## What you will do
Make an exact reproduction of all the data.

## Data records

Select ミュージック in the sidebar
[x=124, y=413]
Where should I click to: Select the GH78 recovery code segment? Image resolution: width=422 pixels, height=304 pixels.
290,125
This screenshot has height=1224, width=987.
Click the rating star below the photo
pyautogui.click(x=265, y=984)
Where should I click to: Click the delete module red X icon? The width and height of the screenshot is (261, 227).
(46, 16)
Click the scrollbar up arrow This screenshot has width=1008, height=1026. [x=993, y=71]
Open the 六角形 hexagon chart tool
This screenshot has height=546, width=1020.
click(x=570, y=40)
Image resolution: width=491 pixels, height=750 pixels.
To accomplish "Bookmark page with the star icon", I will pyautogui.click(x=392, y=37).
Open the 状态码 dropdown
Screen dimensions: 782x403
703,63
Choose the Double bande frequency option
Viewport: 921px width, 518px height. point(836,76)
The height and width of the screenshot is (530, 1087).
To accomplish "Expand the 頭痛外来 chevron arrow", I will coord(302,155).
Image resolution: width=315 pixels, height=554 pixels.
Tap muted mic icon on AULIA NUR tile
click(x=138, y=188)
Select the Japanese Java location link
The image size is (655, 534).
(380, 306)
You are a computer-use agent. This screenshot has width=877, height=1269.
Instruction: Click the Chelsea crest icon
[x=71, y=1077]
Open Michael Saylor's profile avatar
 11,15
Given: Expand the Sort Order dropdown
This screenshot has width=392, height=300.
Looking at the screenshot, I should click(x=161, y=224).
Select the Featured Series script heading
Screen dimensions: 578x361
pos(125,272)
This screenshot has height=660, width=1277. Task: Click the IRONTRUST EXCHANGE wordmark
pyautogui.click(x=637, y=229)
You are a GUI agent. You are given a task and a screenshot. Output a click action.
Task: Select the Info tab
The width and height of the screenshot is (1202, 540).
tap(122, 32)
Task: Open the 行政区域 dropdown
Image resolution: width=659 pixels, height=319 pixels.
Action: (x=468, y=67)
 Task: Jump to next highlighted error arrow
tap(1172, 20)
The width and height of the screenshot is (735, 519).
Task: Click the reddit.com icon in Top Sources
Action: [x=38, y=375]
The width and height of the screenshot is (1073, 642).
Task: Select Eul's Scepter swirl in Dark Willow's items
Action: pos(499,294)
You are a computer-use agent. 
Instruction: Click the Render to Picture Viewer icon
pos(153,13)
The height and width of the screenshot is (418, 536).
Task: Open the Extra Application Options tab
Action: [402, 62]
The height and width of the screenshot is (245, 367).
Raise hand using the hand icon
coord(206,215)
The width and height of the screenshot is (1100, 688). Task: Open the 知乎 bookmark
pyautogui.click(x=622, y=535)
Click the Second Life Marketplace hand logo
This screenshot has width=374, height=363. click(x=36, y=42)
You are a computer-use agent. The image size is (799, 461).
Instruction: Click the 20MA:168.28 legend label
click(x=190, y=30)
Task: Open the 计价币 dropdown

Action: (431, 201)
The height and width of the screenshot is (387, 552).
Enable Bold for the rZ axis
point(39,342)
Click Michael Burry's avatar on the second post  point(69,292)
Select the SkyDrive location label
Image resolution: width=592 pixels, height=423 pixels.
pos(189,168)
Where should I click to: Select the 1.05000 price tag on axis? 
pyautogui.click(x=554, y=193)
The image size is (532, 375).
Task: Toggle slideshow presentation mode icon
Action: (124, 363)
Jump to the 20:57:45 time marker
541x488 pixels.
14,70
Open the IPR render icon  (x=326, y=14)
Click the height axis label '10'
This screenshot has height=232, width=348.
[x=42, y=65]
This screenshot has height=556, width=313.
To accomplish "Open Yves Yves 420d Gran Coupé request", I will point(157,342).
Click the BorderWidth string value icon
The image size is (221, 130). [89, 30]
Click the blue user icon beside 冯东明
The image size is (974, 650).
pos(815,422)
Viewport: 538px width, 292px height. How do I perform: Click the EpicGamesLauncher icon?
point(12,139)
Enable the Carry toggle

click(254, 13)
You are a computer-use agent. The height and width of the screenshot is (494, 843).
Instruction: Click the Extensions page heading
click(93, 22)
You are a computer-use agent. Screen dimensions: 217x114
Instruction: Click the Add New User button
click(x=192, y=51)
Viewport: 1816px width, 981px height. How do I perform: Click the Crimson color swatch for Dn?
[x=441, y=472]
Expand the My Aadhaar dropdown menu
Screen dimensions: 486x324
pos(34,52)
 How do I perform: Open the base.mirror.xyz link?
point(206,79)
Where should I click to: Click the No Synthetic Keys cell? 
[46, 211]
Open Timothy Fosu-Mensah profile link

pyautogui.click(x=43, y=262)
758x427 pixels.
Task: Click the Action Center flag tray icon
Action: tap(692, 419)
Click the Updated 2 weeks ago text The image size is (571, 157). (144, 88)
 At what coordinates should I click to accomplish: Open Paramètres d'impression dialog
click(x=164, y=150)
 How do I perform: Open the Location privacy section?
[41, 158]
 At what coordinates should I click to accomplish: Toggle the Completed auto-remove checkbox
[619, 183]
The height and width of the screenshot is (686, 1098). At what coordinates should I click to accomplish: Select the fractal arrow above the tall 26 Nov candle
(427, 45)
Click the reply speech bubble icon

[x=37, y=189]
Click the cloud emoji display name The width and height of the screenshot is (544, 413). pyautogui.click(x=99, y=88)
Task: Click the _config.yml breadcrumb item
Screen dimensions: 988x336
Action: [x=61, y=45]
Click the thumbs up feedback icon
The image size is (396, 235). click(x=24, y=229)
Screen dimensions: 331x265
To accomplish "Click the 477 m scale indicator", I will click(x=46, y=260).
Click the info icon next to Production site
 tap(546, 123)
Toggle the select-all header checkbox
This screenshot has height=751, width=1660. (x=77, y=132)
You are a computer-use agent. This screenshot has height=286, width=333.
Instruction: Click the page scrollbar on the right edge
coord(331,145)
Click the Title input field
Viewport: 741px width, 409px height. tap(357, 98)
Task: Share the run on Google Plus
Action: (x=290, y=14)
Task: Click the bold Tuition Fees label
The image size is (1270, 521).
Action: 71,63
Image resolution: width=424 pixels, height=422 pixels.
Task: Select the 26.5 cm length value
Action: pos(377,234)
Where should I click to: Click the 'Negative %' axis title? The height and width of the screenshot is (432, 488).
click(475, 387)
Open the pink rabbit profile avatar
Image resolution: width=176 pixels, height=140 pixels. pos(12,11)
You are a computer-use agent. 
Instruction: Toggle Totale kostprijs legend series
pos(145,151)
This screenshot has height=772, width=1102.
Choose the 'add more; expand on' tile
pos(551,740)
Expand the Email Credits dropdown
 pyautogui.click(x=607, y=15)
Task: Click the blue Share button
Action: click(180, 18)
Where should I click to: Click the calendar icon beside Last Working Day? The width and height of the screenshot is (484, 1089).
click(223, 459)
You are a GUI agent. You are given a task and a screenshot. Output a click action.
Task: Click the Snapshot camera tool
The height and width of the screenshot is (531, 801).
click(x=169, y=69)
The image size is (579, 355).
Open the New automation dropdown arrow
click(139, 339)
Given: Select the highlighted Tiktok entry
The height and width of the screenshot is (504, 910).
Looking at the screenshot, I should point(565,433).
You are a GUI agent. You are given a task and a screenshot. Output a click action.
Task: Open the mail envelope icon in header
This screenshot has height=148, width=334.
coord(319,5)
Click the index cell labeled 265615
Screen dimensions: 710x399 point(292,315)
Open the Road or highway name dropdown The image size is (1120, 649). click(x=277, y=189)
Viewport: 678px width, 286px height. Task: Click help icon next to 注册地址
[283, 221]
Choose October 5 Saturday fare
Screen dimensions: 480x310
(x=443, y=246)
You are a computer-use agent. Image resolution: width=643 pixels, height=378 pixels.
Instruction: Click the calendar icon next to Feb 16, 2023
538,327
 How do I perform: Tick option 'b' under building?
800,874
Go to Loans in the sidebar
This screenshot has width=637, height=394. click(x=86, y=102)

## Answer area
Select ミュージック in the sidebar
[x=124, y=413]
Where should I click to: Select the GH78 recovery code segment? Image resolution: width=422 pixels, height=304 pixels.
290,125
This screenshot has height=1224, width=987.
Click the rating star below the photo
pyautogui.click(x=265, y=984)
Where should I click to: Click the delete module red X icon? The width and height of the screenshot is (261, 227).
(46, 16)
Click the scrollbar up arrow This screenshot has width=1008, height=1026. [x=993, y=71]
Open the 六角形 hexagon chart tool
This screenshot has height=546, width=1020.
click(x=570, y=40)
Image resolution: width=491 pixels, height=750 pixels.
To accomplish "Bookmark page with the star icon", I will pyautogui.click(x=392, y=37).
Open the 状态码 dropdown
Screen dimensions: 782x403
703,63
Choose the Double bande frequency option
Viewport: 921px width, 518px height. point(836,76)
The height and width of the screenshot is (530, 1087).
To accomplish "Expand the 頭痛外来 chevron arrow", I will coord(302,155).
Image resolution: width=315 pixels, height=554 pixels.
Tap muted mic icon on AULIA NUR tile
click(x=138, y=188)
Select the Japanese Java location link
The image size is (655, 534).
(380, 306)
You are a computer-use agent. This screenshot has width=877, height=1269.
Instruction: Click the Chelsea crest icon
[x=71, y=1077]
Open Michael Saylor's profile avatar
 11,15
Given: Expand the Sort Order dropdown
This screenshot has width=392, height=300.
Looking at the screenshot, I should click(x=161, y=224).
Select the Featured Series script heading
Screen dimensions: 578x361
pos(125,272)
This screenshot has height=660, width=1277. Task: Click the IRONTRUST EXCHANGE wordmark
pyautogui.click(x=637, y=229)
You are a GUI agent. You are given a task and a screenshot. Output a click action.
Task: Select the Info tab
The width and height of the screenshot is (1202, 540).
tap(122, 32)
Task: Open the 行政区域 dropdown
Image resolution: width=659 pixels, height=319 pixels.
Action: (x=468, y=67)
 Task: Jump to next highlighted error arrow
tap(1172, 20)
The width and height of the screenshot is (735, 519).
Task: Click the reddit.com icon in Top Sources
Action: [x=38, y=375]
The width and height of the screenshot is (1073, 642).
Task: Select Eul's Scepter swirl in Dark Willow's items
Action: pos(499,294)
You are a computer-use agent. 
Instruction: Click the Render to Picture Viewer icon
pos(153,13)
The height and width of the screenshot is (418, 536).
Task: Open the Extra Application Options tab
Action: [402, 62]
The height and width of the screenshot is (245, 367).
Raise hand using the hand icon
coord(206,215)
The width and height of the screenshot is (1100, 688). Task: Open the 知乎 bookmark
pyautogui.click(x=622, y=535)
Click the Second Life Marketplace hand logo
This screenshot has width=374, height=363. click(x=36, y=42)
You are a computer-use agent. The image size is (799, 461).
Instruction: Click the 20MA:168.28 legend label
click(x=190, y=30)
Task: Open the 计价币 dropdown

Action: (431, 201)
The height and width of the screenshot is (387, 552).
Enable Bold for the rZ axis
point(39,342)
Click Michael Burry's avatar on the second post  point(69,292)
Select the SkyDrive location label
Image resolution: width=592 pixels, height=423 pixels.
pos(189,168)
Where should I click to: Select the 1.05000 price tag on axis? 
pyautogui.click(x=554, y=193)
The image size is (532, 375).
Task: Toggle slideshow presentation mode icon
Action: (124, 363)
Jump to the 20:57:45 time marker
541x488 pixels.
14,70
Open the IPR render icon  (x=326, y=14)
Click the height axis label '10'
This screenshot has height=232, width=348.
[x=42, y=65]
This screenshot has height=556, width=313.
To accomplish "Open Yves Yves 420d Gran Coupé request", I will point(157,342).
Click the BorderWidth string value icon
The image size is (221, 130). [89, 30]
Click the blue user icon beside 冯东明
The image size is (974, 650).
pos(815,422)
Viewport: 538px width, 292px height. How do I perform: Click the EpicGamesLauncher icon?
point(12,139)
Enable the Carry toggle

click(254, 13)
You are a computer-use agent. The height and width of the screenshot is (494, 843).
Instruction: Click the Extensions page heading
click(93, 22)
You are a computer-use agent. Screen dimensions: 217x114
Instruction: Click the Add New User button
click(x=192, y=51)
Viewport: 1816px width, 981px height. How do I perform: Click the Crimson color swatch for Dn?
[x=441, y=472]
Expand the My Aadhaar dropdown menu
Screen dimensions: 486x324
pos(34,52)
 How do I perform: Open the base.mirror.xyz link?
point(206,79)
Where should I click to: Click the No Synthetic Keys cell? 
[46, 211]
Open Timothy Fosu-Mensah profile link

pyautogui.click(x=43, y=262)
758x427 pixels.
Task: Click the Action Center flag tray icon
Action: tap(692, 419)
Click the Updated 2 weeks ago text The image size is (571, 157). (144, 88)
 At what coordinates should I click to accomplish: Open Paramètres d'impression dialog
click(x=164, y=150)
 How do I perform: Open the Location privacy section?
[41, 158]
 At what coordinates should I click to accomplish: Toggle the Completed auto-remove checkbox
[619, 183]
The height and width of the screenshot is (686, 1098). At what coordinates should I click to accomplish: Select the fractal arrow above the tall 26 Nov candle
(427, 45)
Click the reply speech bubble icon

[x=37, y=189]
Click the cloud emoji display name The width and height of the screenshot is (544, 413). pyautogui.click(x=99, y=88)
Task: Click the _config.yml breadcrumb item
Screen dimensions: 988x336
Action: [x=61, y=45]
Click the thumbs up feedback icon
The image size is (396, 235). click(x=24, y=229)
Screen dimensions: 331x265
To accomplish "Click the 477 m scale indicator", I will click(x=46, y=260).
Click the info icon next to Production site
 tap(546, 123)
Toggle the select-all header checkbox
This screenshot has height=751, width=1660. (x=77, y=132)
You are a computer-use agent. This screenshot has height=286, width=333.
Instruction: Click the page scrollbar on the right edge
coord(331,145)
Click the Title input field
Viewport: 741px width, 409px height. tap(357, 98)
Task: Share the run on Google Plus
Action: (x=290, y=14)
Task: Click the bold Tuition Fees label
The image size is (1270, 521).
Action: 71,63
Image resolution: width=424 pixels, height=422 pixels.
Task: Select the 26.5 cm length value
Action: pos(377,234)
Where should I click to: Click the 'Negative %' axis title? The height and width of the screenshot is (432, 488).
click(475, 387)
Open the pink rabbit profile avatar
Image resolution: width=176 pixels, height=140 pixels. pos(12,11)
You are a computer-use agent. 
Instruction: Toggle Totale kostprijs legend series
pos(145,151)
This screenshot has height=772, width=1102.
Choose the 'add more; expand on' tile
pos(551,740)
Expand the Email Credits dropdown
 pyautogui.click(x=607, y=15)
Task: Click the blue Share button
Action: click(180, 18)
Where should I click to: Click the calendar icon beside Last Working Day? The width and height of the screenshot is (484, 1089).
click(223, 459)
You are a GUI agent. You are given a task and a screenshot. Output a click action.
Task: Click the Snapshot camera tool
The height and width of the screenshot is (531, 801).
click(x=169, y=69)
The image size is (579, 355).
Open the New automation dropdown arrow
click(139, 339)
Given: Select the highlighted Tiktok entry
The height and width of the screenshot is (504, 910).
Looking at the screenshot, I should point(565,433).
You are a GUI agent. You are given a task and a screenshot. Output a click action.
Task: Open the mail envelope icon in header
This screenshot has height=148, width=334.
coord(319,5)
Click the index cell labeled 265615
Screen dimensions: 710x399 point(292,315)
Open the Road or highway name dropdown The image size is (1120, 649). click(x=277, y=189)
Viewport: 678px width, 286px height. Task: Click help icon next to 注册地址
[283, 221]
Choose October 5 Saturday fare
Screen dimensions: 480x310
(x=443, y=246)
You are a computer-use agent. Image resolution: width=643 pixels, height=378 pixels.
Instruction: Click the calendar icon next to Feb 16, 2023
538,327
 How do I perform: Tick option 'b' under building?
800,874
Go to Loans in the sidebar
This screenshot has width=637, height=394. click(x=86, y=102)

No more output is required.